Lembaran awal sejarah hingga kini menunjukkan perang dan kekerasan menjadi masalah dunia. Tetapi, selalu ada tokoh dan pemikir berpengaruh yang berusaha mencegah agresi dan penindasan sepanjang sejarah manusia.
Di dunia kontemporer dewasa ini ada pemerintah yang memelopori pengurangan kekerasan dan ekstremisme, termasuk salah satunya Republik Islam Iran dengan berbagai kiprahnya. Pada tanggal 18 Desember 2013, Republik Islam Iran mengajukan resolusi yang diusulkan kepada Majelis Umum PBB mengenai "Dunia Melawan Kekerasan dan Ekstremisme", yang disetujui dengan suara bulat dari perwakilan 190 negara.
Penetapan "Hari Menentang Kekerasan dan Ekstremisme Sedunia" menunjukkan kepada para pendukung perdamaian, kerja sama dan interaksi, bahwa mereka harus memaksimalkan keseriusannya dalam memerangi kekerasan dan ekstremisme demi mencapai pemahaman bersama tentang penyebab kekerasan.
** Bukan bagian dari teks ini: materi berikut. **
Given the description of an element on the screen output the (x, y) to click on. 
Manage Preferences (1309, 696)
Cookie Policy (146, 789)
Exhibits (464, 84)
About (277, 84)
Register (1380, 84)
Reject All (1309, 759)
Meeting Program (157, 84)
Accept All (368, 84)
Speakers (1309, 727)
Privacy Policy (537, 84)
Terlepas dari kemajuan luar biasa yang telah dicapai manusia di berbagai bidang di abad ke-21, tapi hingga kini salah satu perhatian utama umat manusia mengenai upaya untuk menjaga dan memelihara keamanan global, termasuk penyebaran moderasi dan penolakan setiap perilaku kekerasan dan ekstremisme. Masalahnya, struktur dan relasi kekuasaan di dunia saat ini menyebabkan meluasnya kekerasan dan ekstremisme. Sehingga akibatnya kini hampir tidak ada bagian dunia yang tidak menyaksikan ekstremisme dan kekerasan.
Fenomena mengerikan dalam satu dekade terakhir ini telah merenggut sebagian besar korbannya dari kalangan Muslim tak berdosa di berbagai negara, terutama Irak, Suriah dan Afghanistan, juga Muslim Rohingya. Kekerasan semacam itu telah begitu merajalela di seluruh dunia yang menyebabkan begitu banyak orang tak bersalah kehilangan nyawanya.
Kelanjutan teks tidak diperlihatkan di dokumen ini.